My friend Daniel put up a story on Facebook the other day about how he almost drove his car into a cow. I left a comment saying that I actually did hit a cow once, to which Daniel responded asking for me to clarify just what I meant by that statement. I responded with the whole story, exactly how it went down, and afterwards realized that it was actually a pretty good little tale that I thought would be worth sharing. So here it is:


It was night time and I was driving down the long narrow two-lane road that leads into the neighborhood where I grew up on the outskirts of Houston. It's a semi-rural semi-urban area with a bit of industrial thrown in for good measure. You can find livestock, heavy-machinery manufacturing, a trailer park, and houses all within a few square miles. There are no street lights on this stretch of road, so it's just you and your headlights and whatever assistance the night sky might have to offer.

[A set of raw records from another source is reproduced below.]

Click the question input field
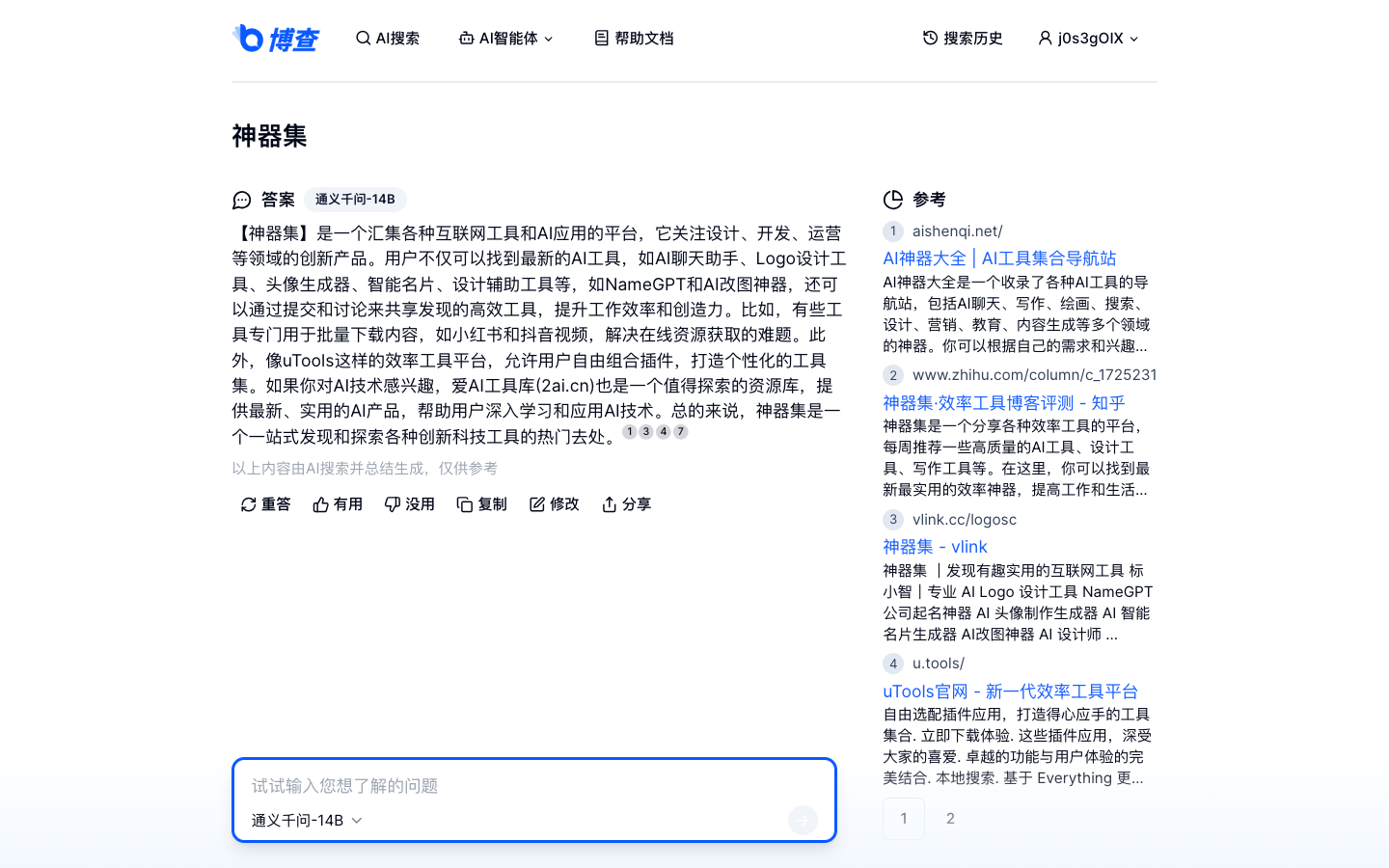 tap(534, 787)
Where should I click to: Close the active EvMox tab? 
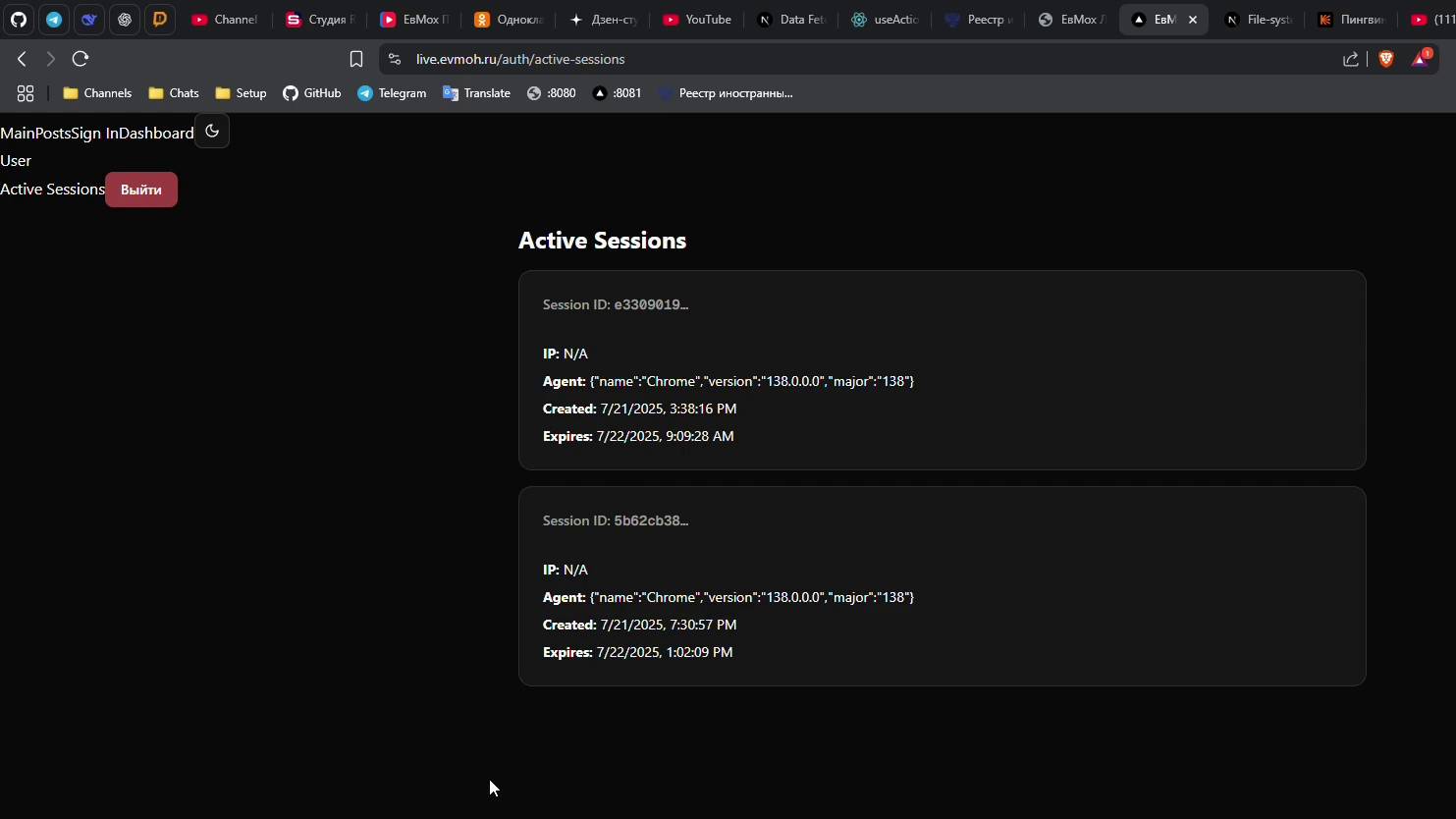tap(1193, 20)
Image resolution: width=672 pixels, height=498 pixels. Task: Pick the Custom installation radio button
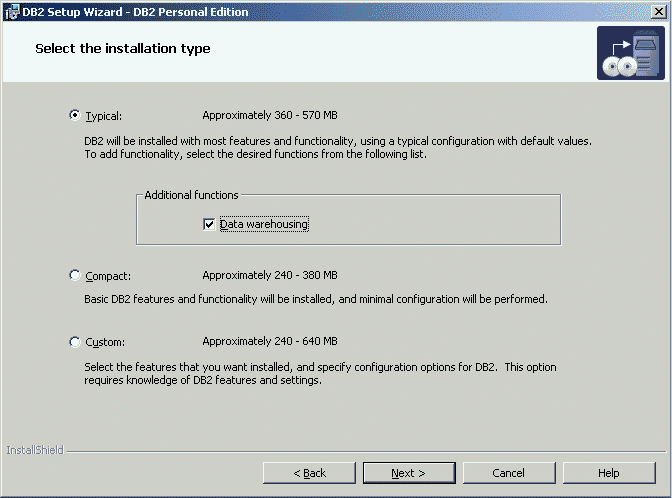(75, 341)
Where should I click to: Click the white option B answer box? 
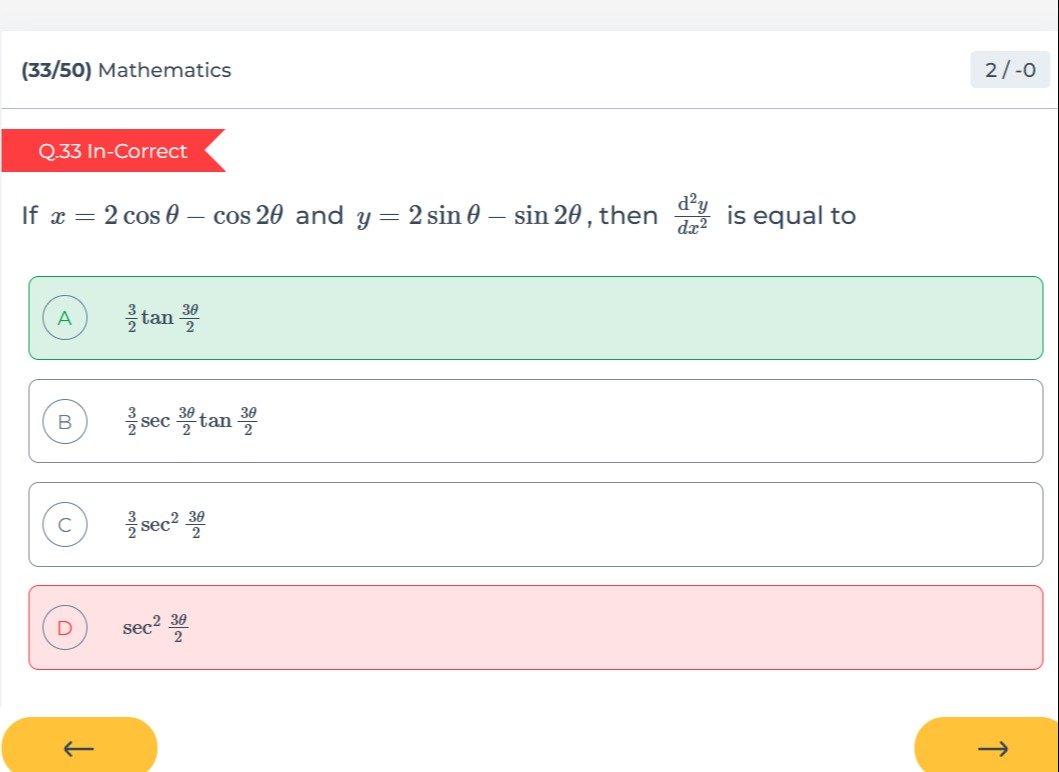[x=536, y=421]
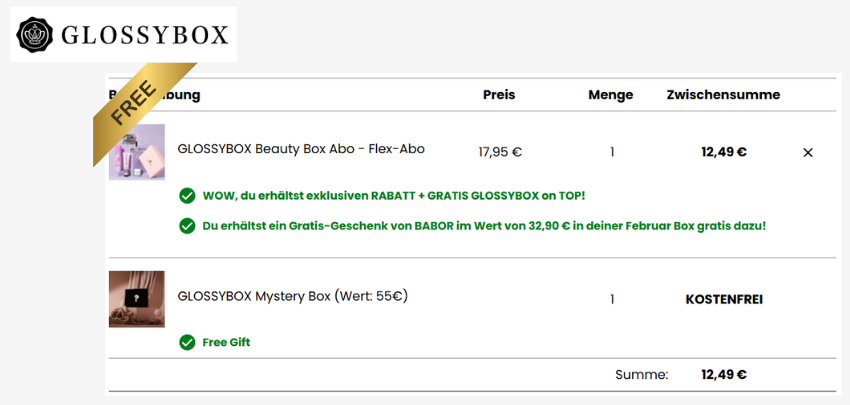Click the 17,95 € original price
The height and width of the screenshot is (405, 850).
[500, 153]
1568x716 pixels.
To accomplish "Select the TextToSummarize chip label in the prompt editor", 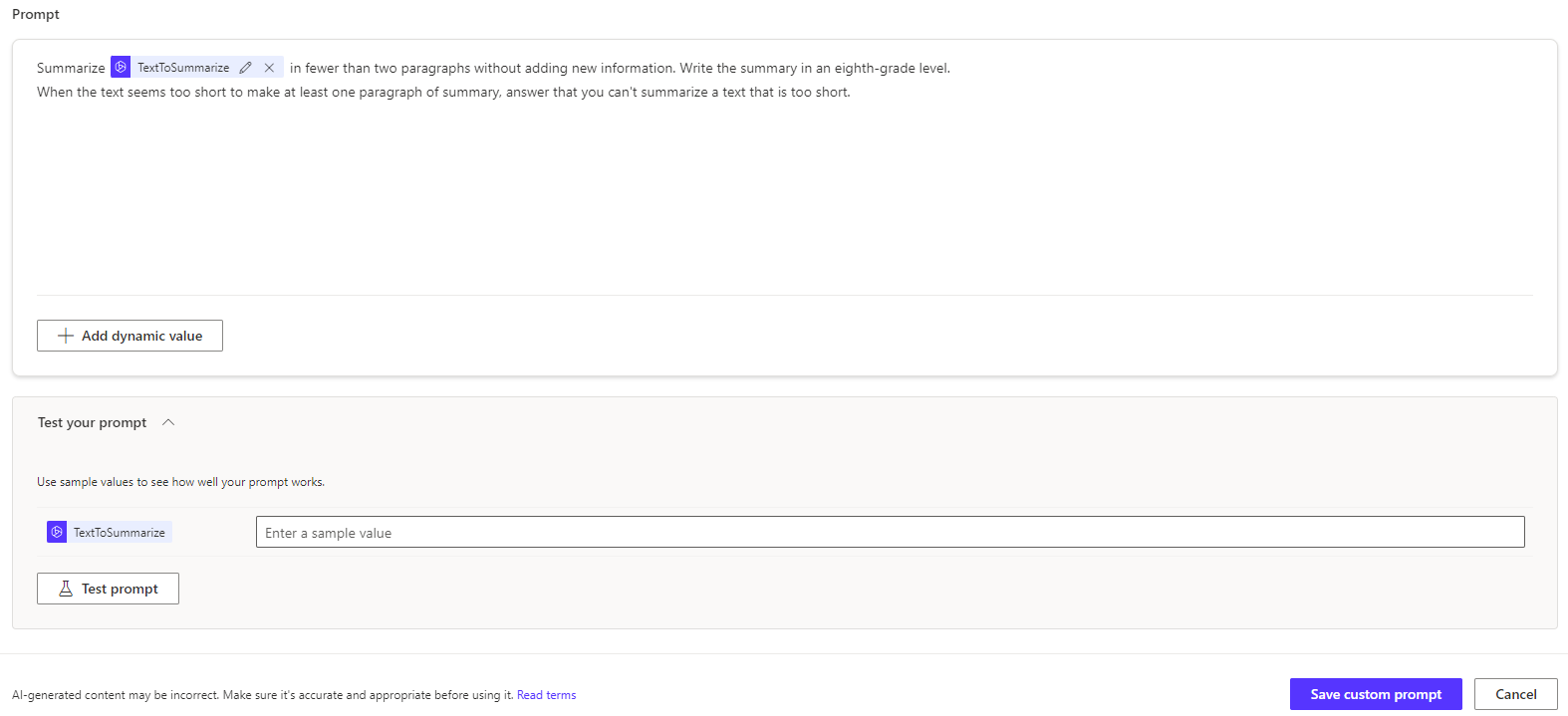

Way up ahead of me, I saw the tail lights of another vehicle swerve, brake, but then continue. It made me think I should give my brakes a tap. I'm glad I did because a second later, a cow stepped right up out of the ditch on the side of the road and walked right out in front of me. I slammed on my brakes. I would have swerved, but the ditches on either side of this road are quite deep, the kind you don't get out of without a tow truck. My tires were still screeching when I broadsided the beef, though I dont' think I was going too fast at that point. It was enough to knock the cow over, but it got right back up again and continued on across the road without so much as a moo. My truck's hood had a nice dent in it. So if anyone ever asks you, "Why did the cow cross the road?" you can look them in the eye and say, "To fuck with a man's truck."